Logo O POVO+
Reinventar a lida
Reportagem Seriada

Reinventar a lida

Reinventar a lida

Por

Foi a necessidade, mas, principalmente, a esperteza. Um dia, já sabido de mexer na Internet, seu Luiz viu um rapaz - não lembra de onde - mostrar no vídeo uma geringonça pequena que, acionada por uma alavanca manual, desenterrava do chão a brabeza de uma macaxeira gigante. Seria ali força pra talvez quatro homens, mas que o equipamento feioso tornava fácil para um 'cabra' apenas. Coisa simples. De uma olhada, meteu-se a recriar e, no seu jeito, aperfeiçoou uma colhedeira de mandioca.

A “invenção” nasceu três anos atrás. Seu Luiz usa quando precisa arrancar manivas mais difíceis. Maniva é o caule, debaixo está a mandioca. Com a colhedeira, ganha tempo na lida do roçado, poupa cansaço debaixo do sol. É uma riqueza, sopro no calor de uma seca de quatro anos emendados. Ele mora em Pau dos Ferros, no Rio Grande do Norte, mas arrenda terras irrigadas no Assentamento Curupati, em Jaguaribara, no Ceará.

Mandioca, mamão, banana, goiaba, vem pra ganhar a vida ao lado do açude Castanhão. Paga o chão plantado, mas acompanha de perto a época da colheita. “Cheguei a arrancar uma mandioca de 32 quilos sozinho”, exalta, da colhedeira que botou no mundo. Luiz Nogueira do Rêgo, 66 anos, aprendeu a ser desacomodado pela insistência do pai, Raimundo Guedes do Rêgo.

JAGUARIBARA, CE, BRASIL, 26-06-2015: Luís Nogueira do Rêgo, agricultor na plantação de macaxeira, no assentamento Curupati. Projeto Seca Os Quinzes - 100 anos da Seca do 15 (Seca no ano de 1915) - Jaguaribara. (Foto: Fábio Lima/O POVO)
Foto: O POVO
JAGUARIBARA, CE, BRASIL, 26-06-2015: Luís Nogueira do Rêgo, agricultor na plantação de macaxeira, no assentamento Curupati. Projeto Seca Os Quinzes - 100 anos da Seca do 15 (Seca no ano de 1915) - Jaguaribara. (Foto: Fábio Lima/O POVO)

Na infância em São Miguel, também no Rio Grande do Norte, diz que o pai “botava a gente pra trabalhar de graça, trabalhei meses e meses só pra aprender a profissão”. Como o Chico Bento de Rachel de Queiroz, em O Quinze, o pai de seu Luiz queria que as crias de casa tivessem destino melhor. Que não fosse o de só esperar os desígnios de Deus quando alguma nova seca firmasse.

__Problemas e tarefas__.
1. Extraia da reportagem sobre a colhedeira de mandioca o trecho de “Na infância em” a “nova seca firmasse.”.
2. Com base na reportagem sobre a colhedeira de mandioca, responda:
(a) Há quantos anos nasceu a “invenção” de seu Luiz?
(b) Em que município e estado fica o Assentamento Curupati?
(c) Qual é o nome do pai de seu Luiz?

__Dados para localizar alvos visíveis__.
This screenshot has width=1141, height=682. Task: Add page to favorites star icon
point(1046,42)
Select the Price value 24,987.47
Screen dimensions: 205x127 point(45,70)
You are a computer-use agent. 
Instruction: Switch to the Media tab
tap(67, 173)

...

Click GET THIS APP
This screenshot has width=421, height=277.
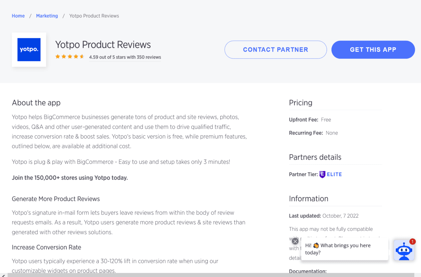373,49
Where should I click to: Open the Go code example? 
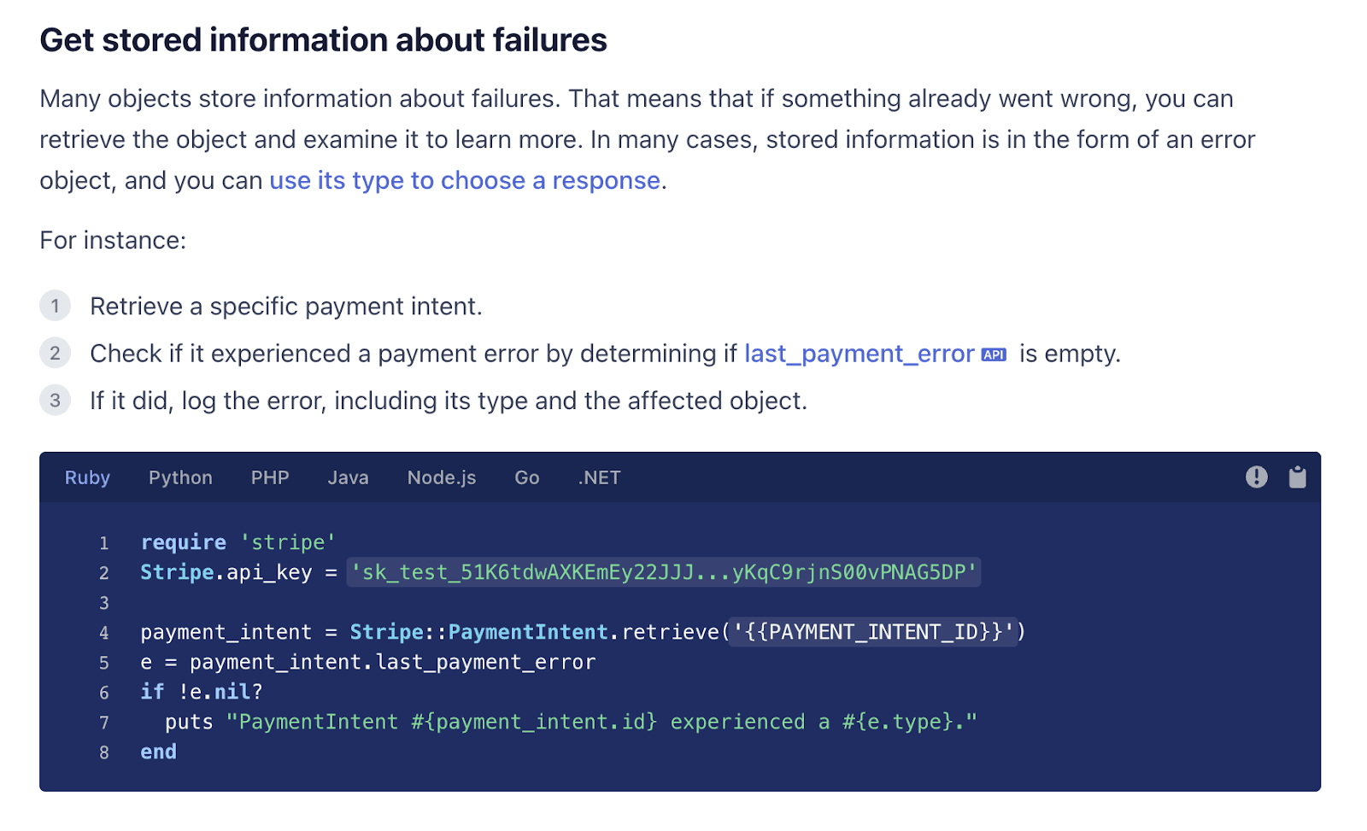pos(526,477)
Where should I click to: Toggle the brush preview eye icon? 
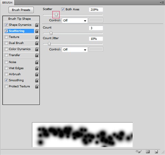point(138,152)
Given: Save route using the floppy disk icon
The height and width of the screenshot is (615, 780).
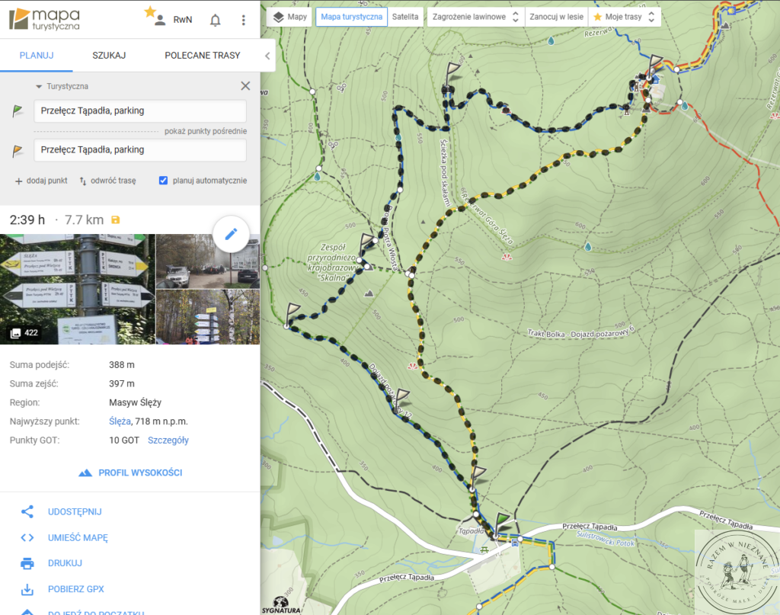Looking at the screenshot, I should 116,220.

__Respostas resolvidas__.
1.
Na infância em São Miguel, também no Rio Grande do Norte, diz que o pai “botava a gente pra trabalhar de graça, trabalhei meses e meses só pra aprender a profissão”. Como o Chico Bento de Rachel de Queiroz, em O Quinze, o pai de seu Luiz queria que as crias de casa tivessem destino melhor. Que não fosse o de só esperar os desígnios de Deus quando alguma nova seca firmasse.

2.
(a) Há três anos.
(b) Em Jaguaribara, no Ceará.
(c) Raimundo Guedes do Rêgo.